I'm a certified Tribes addict. In fact, one of the first articles I read on FiringSquad was CalBear and Thresh's Tribes review. I loved Tribes enough to love Tribes 2 at release, having a mistaken faith in Dynamix's ability to fix the bugs, and yet not regret my review at all. I was further hooked on the game when Rory pointed out Tribes 2 Classic.
The demise of Dynamix seemed like a death knell for the franchise, yet several people helped keep it alive and even resurrected it. I'd like to therefore take the time to thank and pay homage to brand manager Alex 'Marweas' Rodberg, who has since departed Sierra/Vivendi Universal Games, and Michael 'KineticPoet' Johnston, former member of the Imperial Elite Tribe, and current designer on Tribes: Vengeance, as well as z0dd and ZOD, developers of Base++, the competition mod for Tribes 2, as well as Tribes 2 Classic. Pardon me if I've left any other notables out, my memory isn't what it once was. Now, the success of Tribes 2 Classic and the continued existence of the oh-so-warm-fuzzy-and-friendly Tribes community at TribalWar, despite the neglect over the years, permitted the greenlighting of yet another Tribes project.

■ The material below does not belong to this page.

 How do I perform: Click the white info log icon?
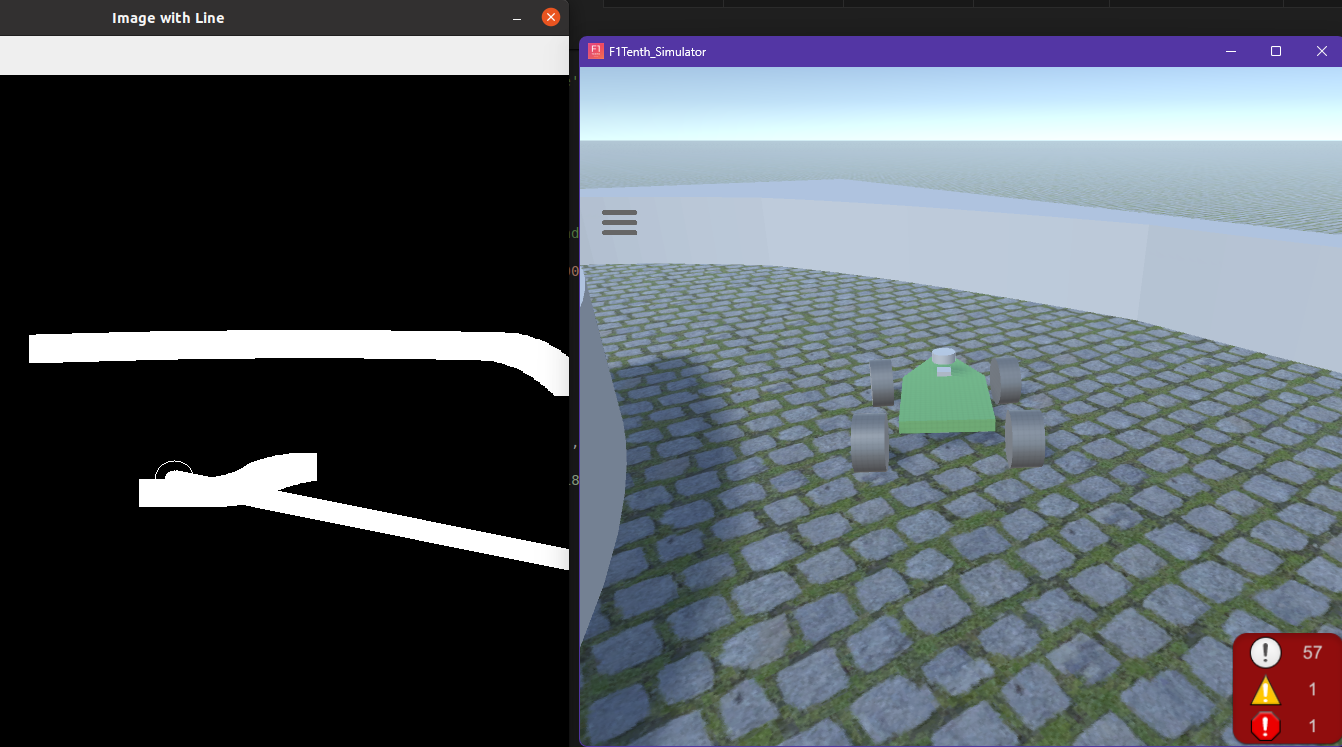[x=1265, y=653]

Tribes: Vengeance isn't a sequel but a prequel. How this is possible in a world almost completely devoid of a story is difficult to say, but it clearly does occur before the other two titles. Everything has a more primitive, industrial look. One quick glance at the fighter aircraft or the armor on the tribesmen shows what seem to be what someone from the early 20th century would image Tribes being as. The styling has traded a lot of the slickness from Tribes 2 for a touch of mechanical character.
Texturing and modeling are quite impressive, very much in line with the whole theme of the game. It's not super-realistic but more like that of very high quality animation. The game makes heavy use of bump mapping and other effects, so expect to need a beefy system to run it at full detail.

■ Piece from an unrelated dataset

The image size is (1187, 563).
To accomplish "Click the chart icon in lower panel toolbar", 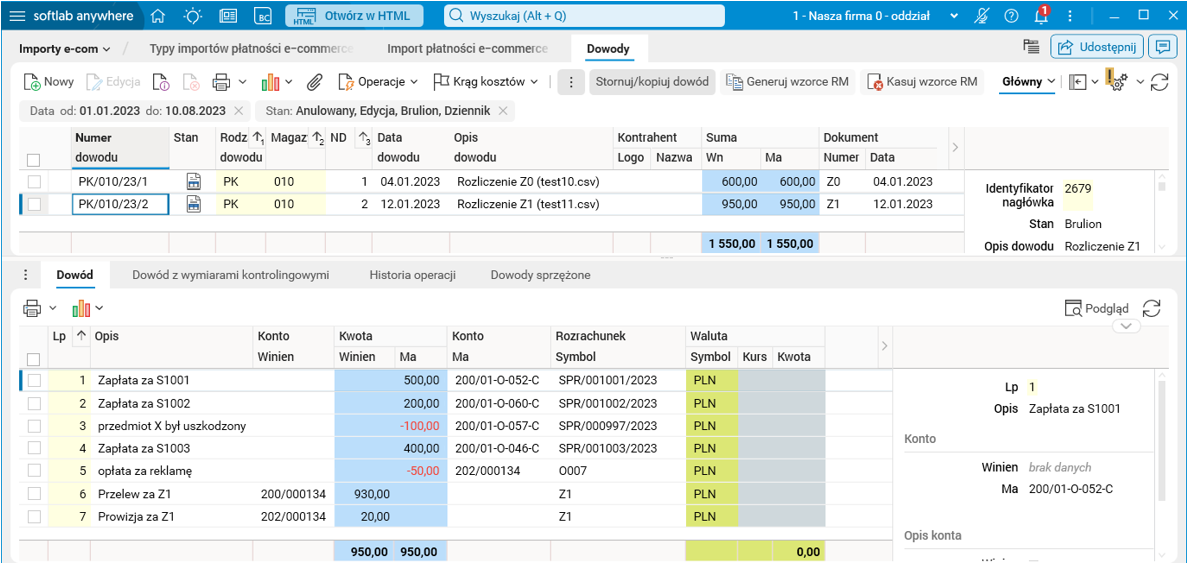I will [81, 308].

Another interesting change is the direction in which level design is going. While there is no lack of classic outdoor Tribes maps, it's the addition of interior ones that makes things different. Now I'm not talking about your typical Quake or Unreal Tournament level, rather, there is one map that's quite popular that is in a giant cavern.
What's so great about a cavern? Doesn't it reduce flying altitude and thus possibly skiing speed? You would be correct in that assumption, but it permits generous use of Tribes' newest toy, the grappler. This new item takes up one of the three weapon slots available to a class and permits Spider-Man like swinging from walls and ceilings. It takes quite a bit of practice to get decent with it, but the payoffs in energy savings on interior maps are totally worth it.